Seeking Confidential Counseling: CAPS Can Help

Ashton CAPSBy Ashton Hall

Mental health is something worth focusing on, as one in four people suffer from some type of issue according to the National Institute of Mental Health. Though many have issues with depression, anxiety, bi-polar, PTSD, or OCD, most do not know how to get help.

The College of Southern Nevada’s Counseling and Psychological Services can provide struggling students with confidential support for free.

“CAPS’ clinicians work with students to plan their therapeutic experience and make the best use of each session,” said Dr. Bradley Gruner, director of CAPS.

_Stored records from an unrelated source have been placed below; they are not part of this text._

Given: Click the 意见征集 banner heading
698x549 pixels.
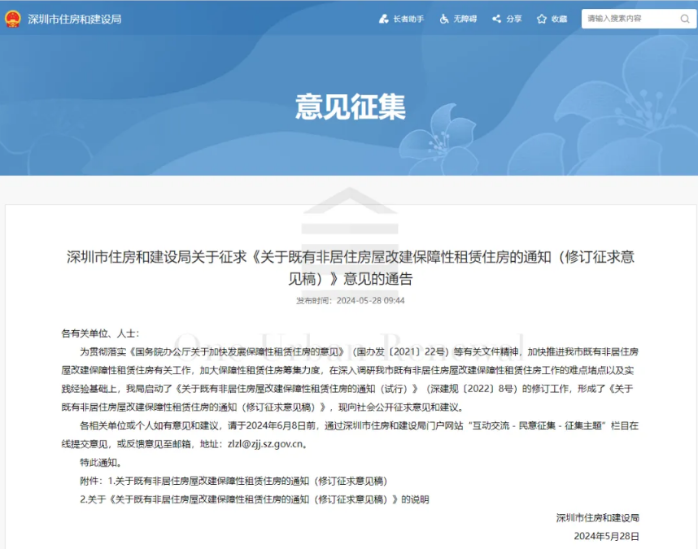Looking at the screenshot, I should click(349, 105).
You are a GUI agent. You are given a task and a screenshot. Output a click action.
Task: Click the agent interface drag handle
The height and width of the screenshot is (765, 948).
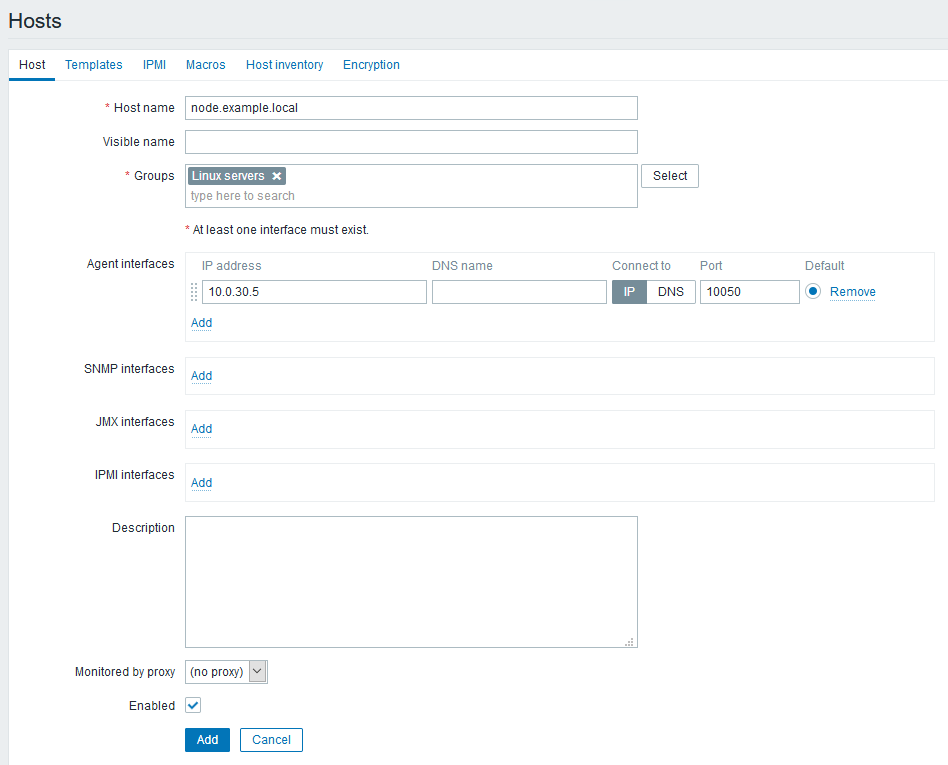tap(193, 292)
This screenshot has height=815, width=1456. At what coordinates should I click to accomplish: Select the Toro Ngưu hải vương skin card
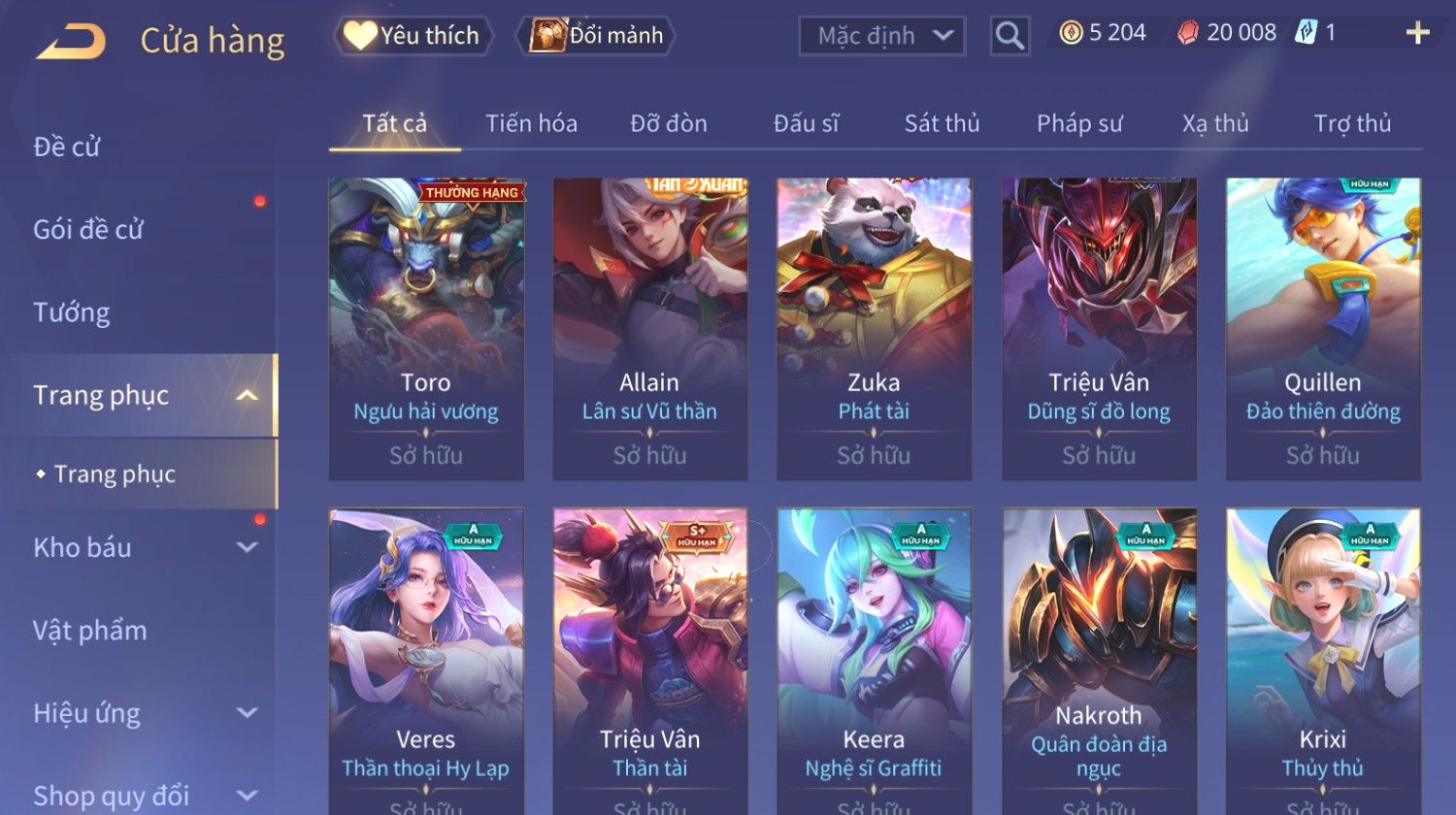pos(426,329)
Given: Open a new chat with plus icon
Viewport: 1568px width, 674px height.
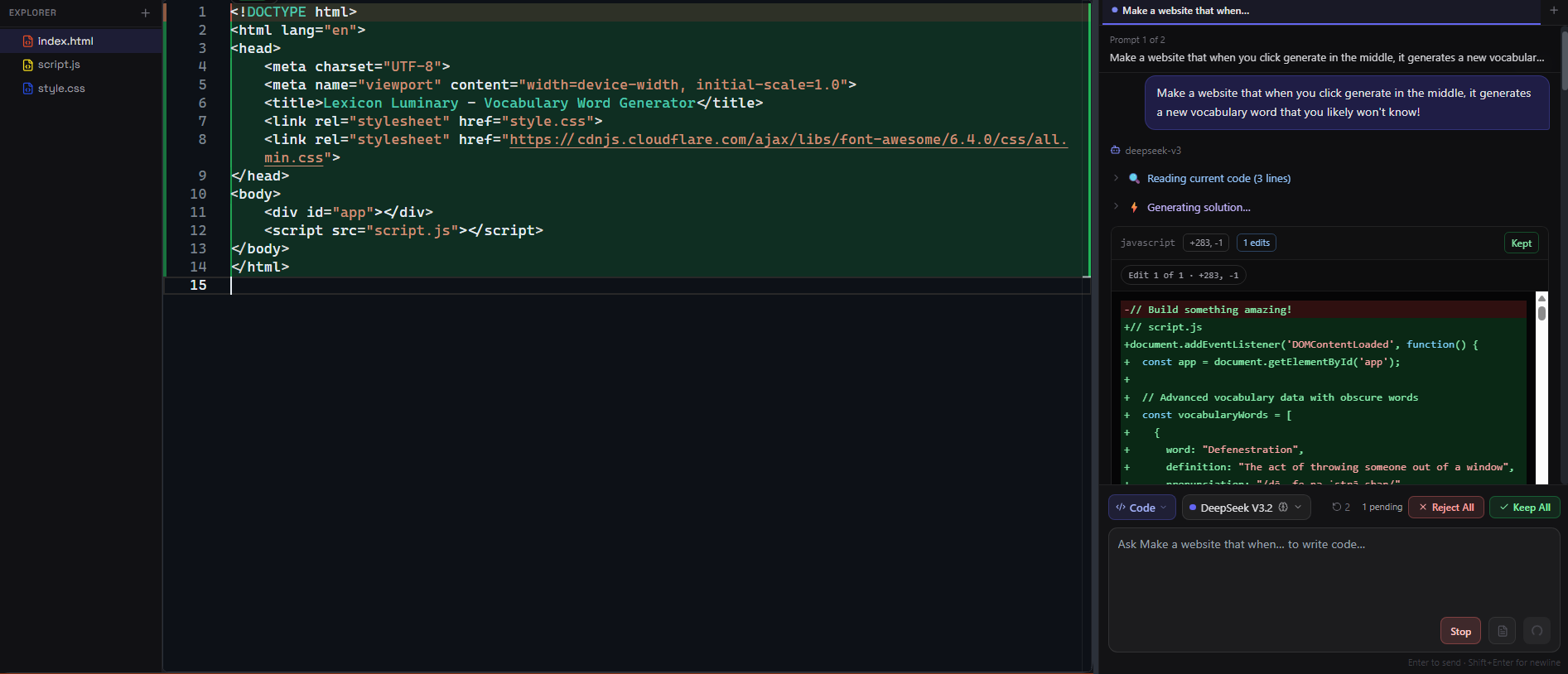Looking at the screenshot, I should coord(1553,11).
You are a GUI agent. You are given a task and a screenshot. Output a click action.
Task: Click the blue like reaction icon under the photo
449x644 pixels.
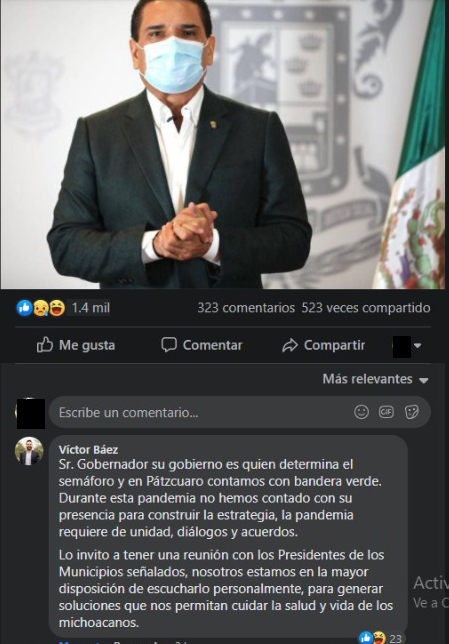coord(24,308)
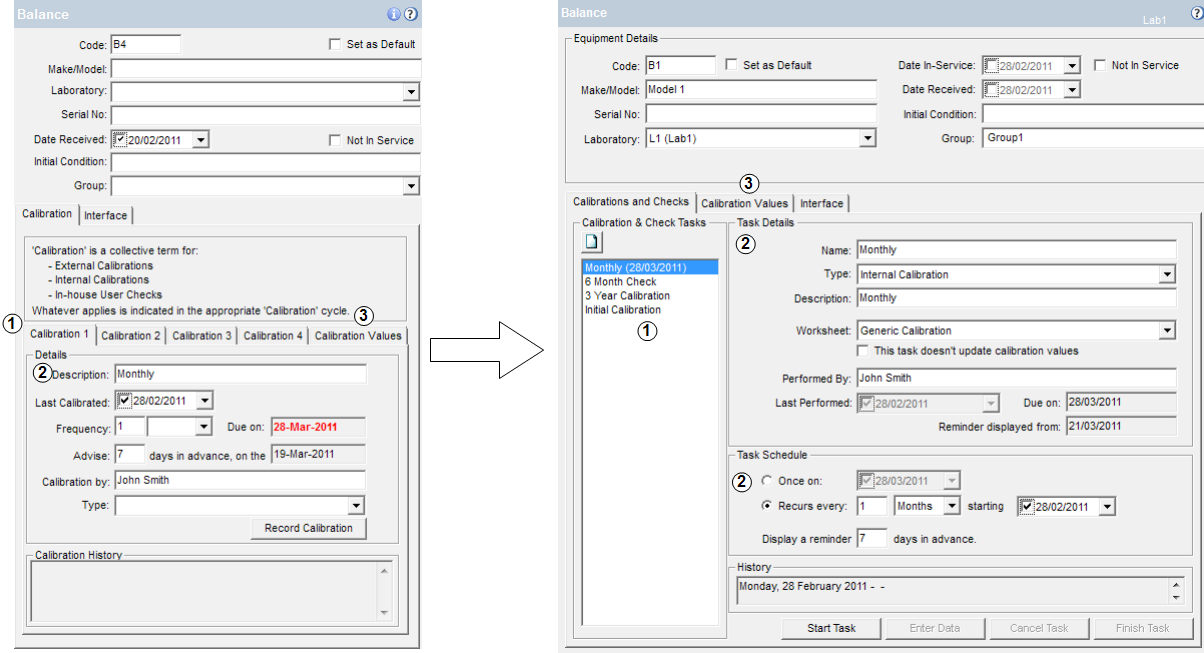The width and height of the screenshot is (1204, 653).
Task: Click Performed By field containing John Smith
Action: coord(1015,378)
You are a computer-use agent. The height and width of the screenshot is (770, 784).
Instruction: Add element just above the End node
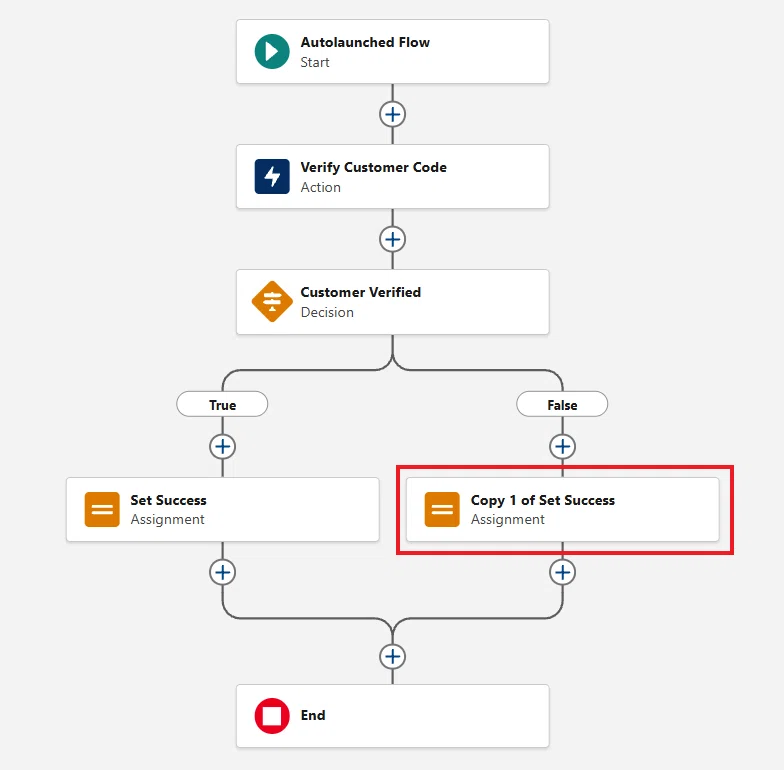coord(392,656)
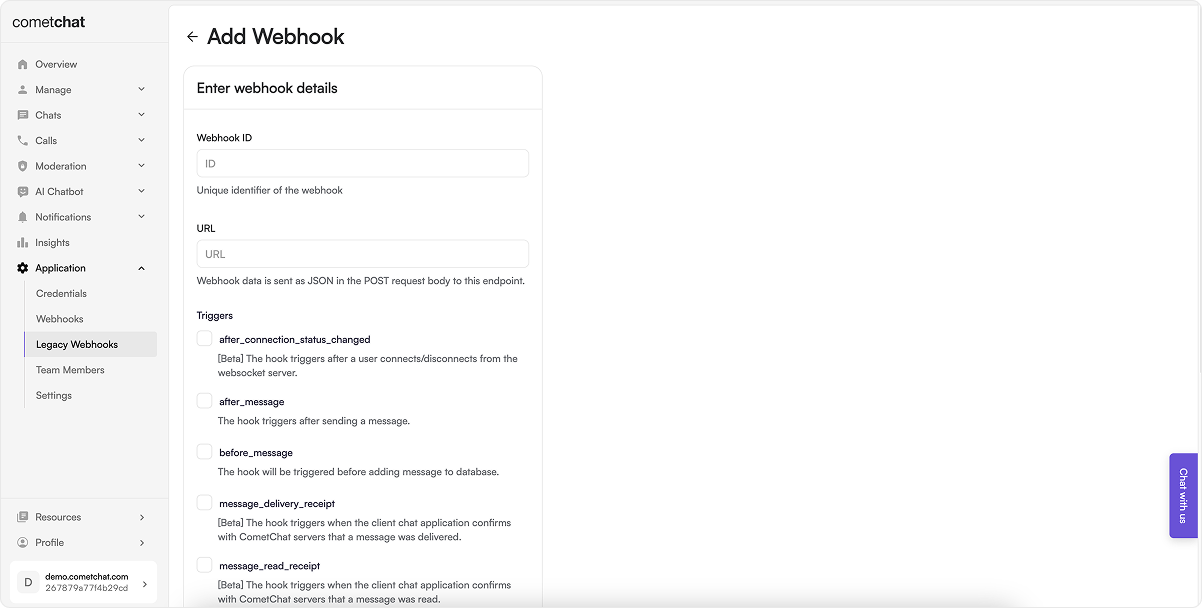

CSN has a current student population 38,000, according to CSN’s About Us page. Less than 1 percent of those students have sought care with CAPS. It is trying to broaden its reach and help more students.

“We typically have direct contact with over 1,050 students each year in individual, couples, group therapy sessions and outreach presentations,” Gruner said. Students who have attended sessions found it helpful when dealing with small to big issues, from breakups to serious mental disorders.

“We offer up to 10 free sessions per academic year at CAPS for students taking six or more credits (three or more during summer),” Gruner said.

“Much of the research on college retention points to depression and other significant personal and emotional issues as leading causes for students making the decision to leave school,” Gruner said. CAPS can help students overcome issues and continue their educations.

“CSN has a truly invested and talented group of academic counselors and academic advisors who have advanced degrees in counseling and are well-qualified to assist students with personal concerns,” Gruner said.